Açıklamada, Eğitim-Sen Eskişehir şube yöneticilerinin, 15 Mart’tan itibaren Örkmez’in bulunması için yetkililerle temas kurduğu, KESK Genel Başkanı Sami Evren’in de aynı amaçla İçişleri Bakanlığı’yla görüştüğü bilgisi verildi. Mehmet Ali Örkmez’in, düzenli, yerleşik bir hayatı olan, çevresi, öğrencileri ve meslektaşları tarafından sevilen bir kişi olarak tanındığını bildiren Kılıç, Örkmez’in kaybolduğu yerin, yaşadığı kentin merkezi olduğunu, bu şekilde kaybolan bir kişiden, aradan üç haftayı aşkın bir süre geçmesine rağmen halen bir iz bulunamamasını anlamakta zorlandıklarını bildirdi.

İlçede incelemelerde bulunan KESK Genel Sekreteri Emirali Şimşek , konuyla ilgili gerekli araştırmanın yapılmadığını ifade etti. Olay günü Örkmez’in birlikte olduğu 4 öğretmenin bile savcılık tarafından sorgulanmadığını belirten Şimşek, konuyla ilgili varolan sessizliğin “Acaba devletin bildiği ve bizim bilmediğimiz başka şeyler mi var?” sorusunu akla getirdiğini söyledi.


 

Katillerden katile
misafirperverlik örneği

Dink suikastının maşası Ogün Samast’ın polis sorgusu kayıtları yayınlandı. TRT haber kanalında yayınlanan sorgu kayıtlarıyla birlikte, yakalandığında kahraman gibi karşılanan Samast’a gösterilen ‘hörmet’in, jandarma çay ocağından sonraki aşamalarda da sürdüğü tekrar gözler önüne serilmiş oldu.

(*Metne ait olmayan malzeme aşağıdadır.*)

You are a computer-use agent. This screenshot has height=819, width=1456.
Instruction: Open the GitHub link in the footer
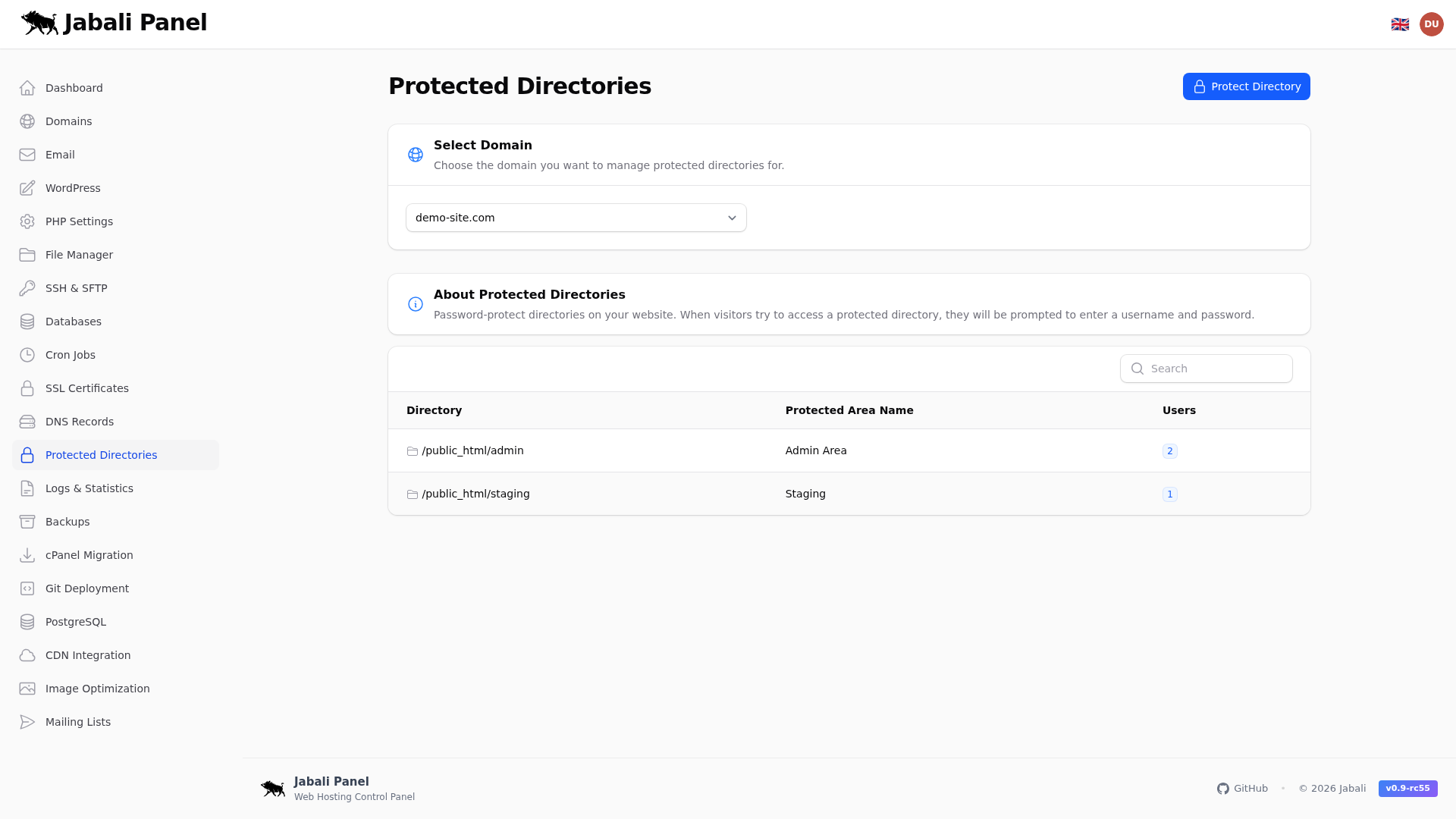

Yakalandıktan sonra üç buçuk saat süren bir sorgudan geçirildiği anlaşılan Samast, görüntülerde rahat tavırlarıyla dikkat çekiyor. Çayını, sigarasını içip gazetesini okuyan tetikçi, sorguda yemek molası da veriyor.

Cinayet anını oldukça soğukkanlı bir şekilde anlatan ve suikastin ardından yaptığı açıklamalarla cinayeti milliyetçi duygularla işlediğini söyleyen Samast, kendisine Ermeni soykırımını bilip bilmediği sorulduğunda ise hiç duymadığını söylüyor.

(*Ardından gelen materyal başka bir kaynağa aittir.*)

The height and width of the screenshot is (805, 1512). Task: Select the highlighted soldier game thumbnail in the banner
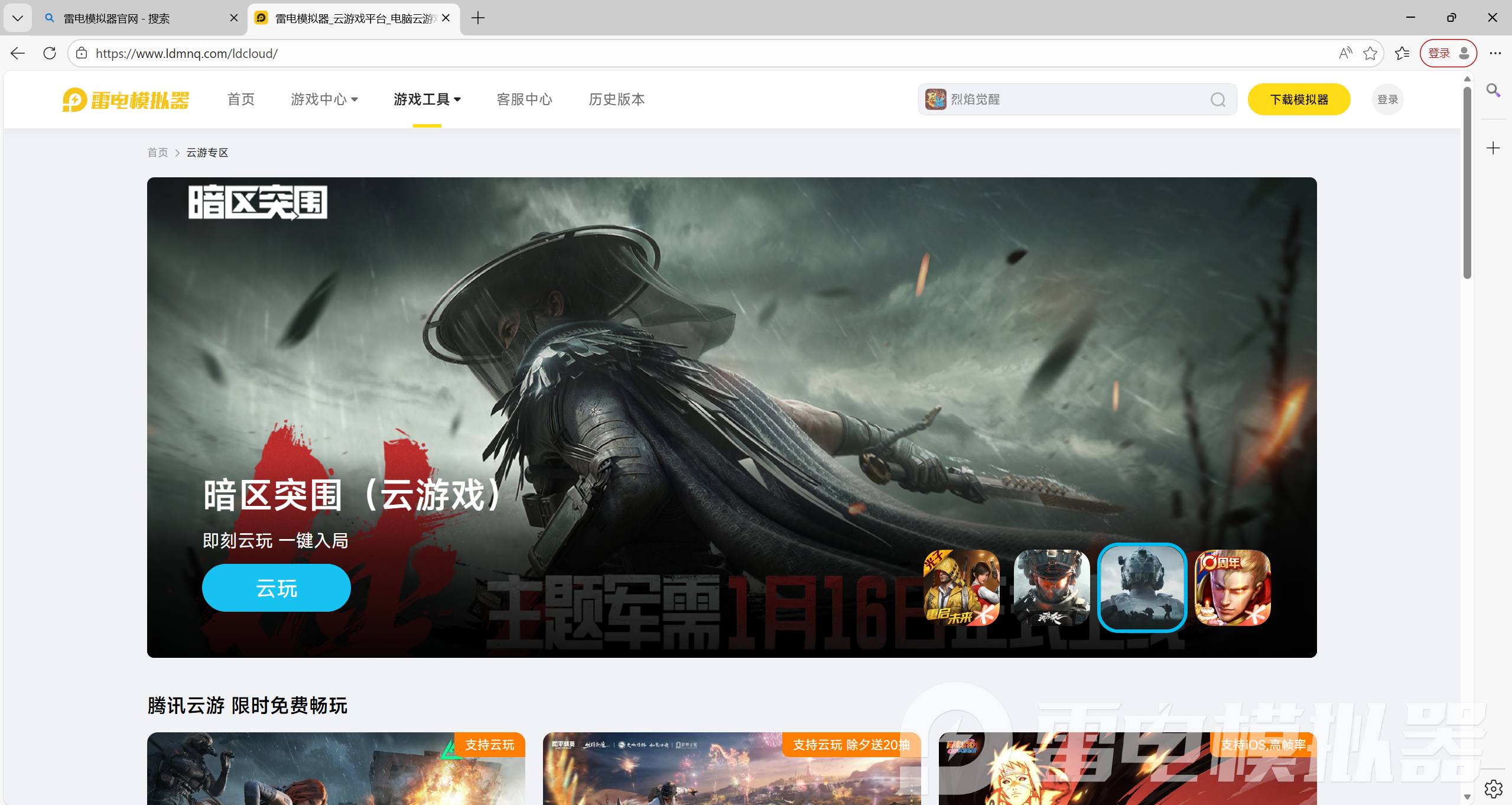[1142, 587]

Cinayeti işledikten sonra neden silahını atmadığını soran savcıya teslim olacağını söyleyen Samast, jandarmaların kendisini çok sevdiğini ve Trabzon’a gidip ‘muhabbeti’ olan jandarmalara teslim olmayı düşündüğünü söylüyor.

Hatırlanacağı gibi Ogün Samast “yakalandığında” Samsun Emniyeti’nde kahramanlar gibi karşılanmış, eline bayrak verilerek asker ve polislerle fotoğraf çektirmişti. Bu örnekler bir kez daha sermaye devletinin, tetikçilerini koruduğu ve kolladığını göstermiştir.

Katilleri kahraman ilan etmekte usta olan sermaye düzeni “Bu vatan için ölen de öldüren de kahramandır” ifadelerini belleklere kazıyarak bu görüntülerin hayat bulmasının koşullarını oluşturmuştur. Dink cinayetinde tetikçilik yapan Samast olsa da cinayet özünde devlet tarafından işlenmiştir. Bu görüntüler devletin farklı kurumlarına konuk olan Samast’ın, katillerin katile hizmette kusur etmediğini kendi deneyimleriyle yaşadığını göstermiştir.